2.3. Understanding Your Predictions

As we can use synthetic data, that is generated data, from the prior predictive distribution to help us inspect our model, we can perform a similar analysis with the posterior predictive distribution, introduced in Section Bayesian Inference and Equation (1.8). This procedure is generally referred as posterior predictive checks. The basic idea is to evaluate how close the synthetic observations are to the actual observations. Ideally the way we assess closeness should be problem-dependent, but we can also use some general rules. We may even want to use more than one metric in order to assess different ways our models (mis)match the data.

Fig. 2.4 shows a very simple example for a binomial model and data. On the left panel we are comparing the number of observed successes in our data (blue line) with the number of predicted successes over 1000 samples from the posterior predictive distribution. On the right panel is an alternative way of representing the results, this time showing the proportion of success and failures in our data (blue line) against 1000 samples from the posterior distribution. As we can see the model is doing a very good job at capturing the mean value in this case, even when the model recognizes there is a lot of uncertainty. We should not be surprised that the model is doing a good job at capturing the mean. The reason is that we are directly modeling the mean of the binomial distribution. In the next chapters we will see examples when posterior predictive checks provide less obvious and thus more valuable information about our model’s fit to the data.


Fig. 2.4 Posterior predictive check for a Beta-Binomial model. On the left panel we have the number of predicted success (gray histogram), the dashed black line represents the mean predicted success. The blue line is the mean computed from the data. On the right panel we have the same information but represented in an alternative way. Instead of the number of success we are plotting the probability of getting 0’s or 1’s.
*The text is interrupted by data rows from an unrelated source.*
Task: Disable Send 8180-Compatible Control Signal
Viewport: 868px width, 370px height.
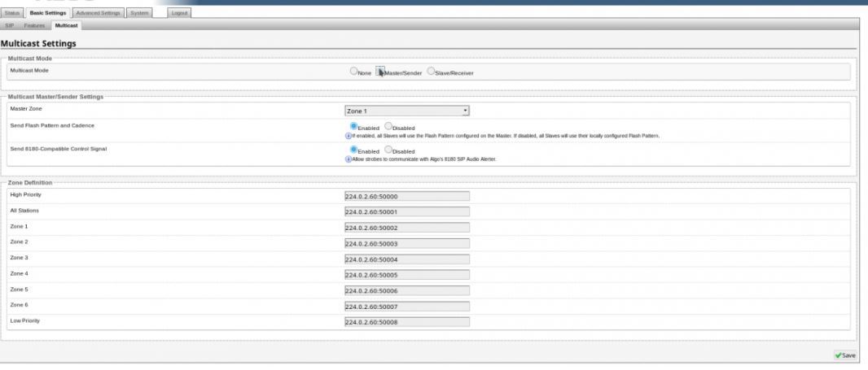Action: click(x=388, y=150)
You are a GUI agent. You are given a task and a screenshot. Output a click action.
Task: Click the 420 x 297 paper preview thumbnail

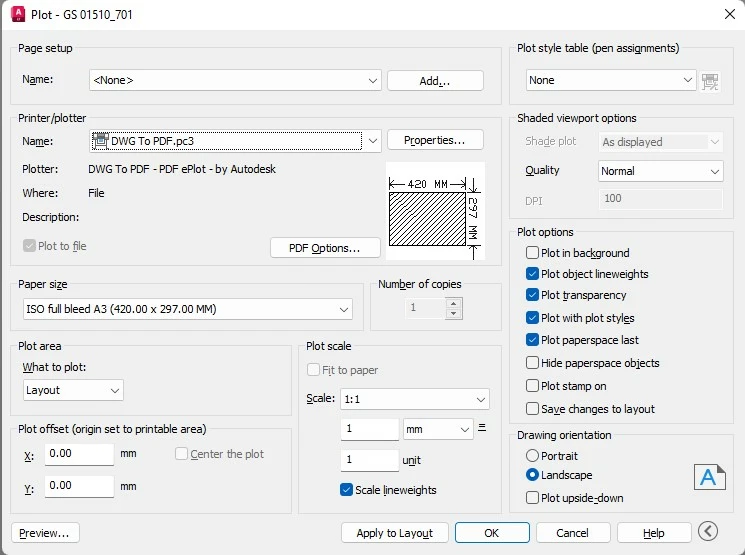(435, 211)
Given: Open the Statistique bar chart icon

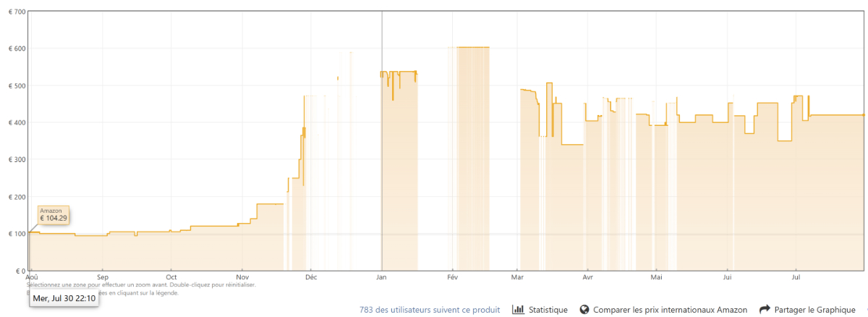Looking at the screenshot, I should (x=518, y=310).
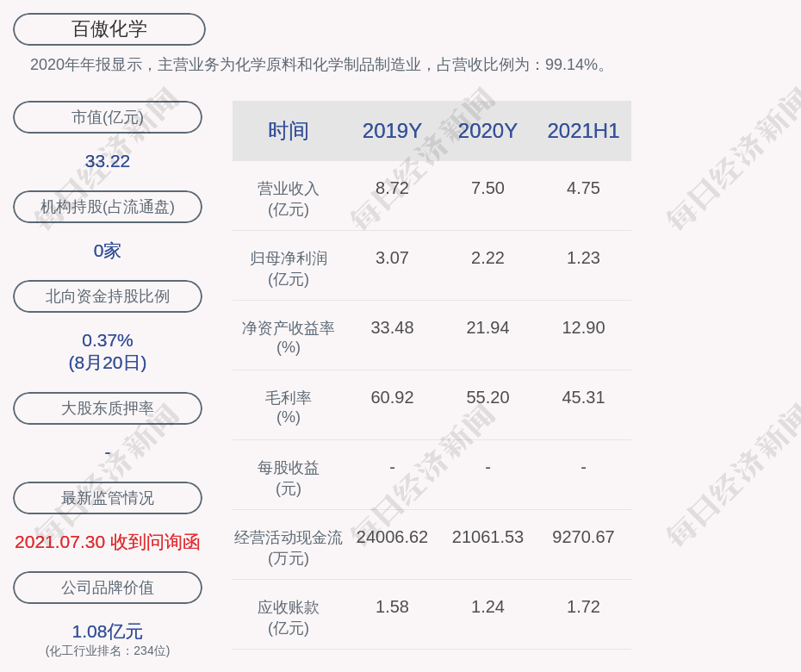Click the 百傲化学 company name pill
Screen dimensions: 801x672
pos(109,29)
We are using a line to represent that the probability of \(p(y=0) = 1-p(y=1)\). the dashed black line is the mean predicted probability, and the blue line is the mean computed from the data.

Posterior predictive checks are not restricted to plots. We can also perform numerical tests [18]. One way of doing this is by computing:

(2.3)\[p_{B} = p(T_{sim} \leq T_{obs} \mid \tilde Y)\]

where \(p_{B}\) is a Bayesian p-value and is defined as the probability the simulated test statistic \(T_{sim}\) is less or equal than the observed statistic \(T_{obs}\). The statistic \(T\) is basically any metric we may want to use to assess our models fit to the data. Following the binomial example we can choose \(T_{obs}\) as the observed success rate and then compare it against the posterior predictive distribution \(T_{sim}\). The ideal value of \(p_{B}=0.5\) means that we compute a \(T_{sim}\) statistic that half the time is below and half the time above the observed statistics \(T_{obs}\), which is the expected outcome for a good fit.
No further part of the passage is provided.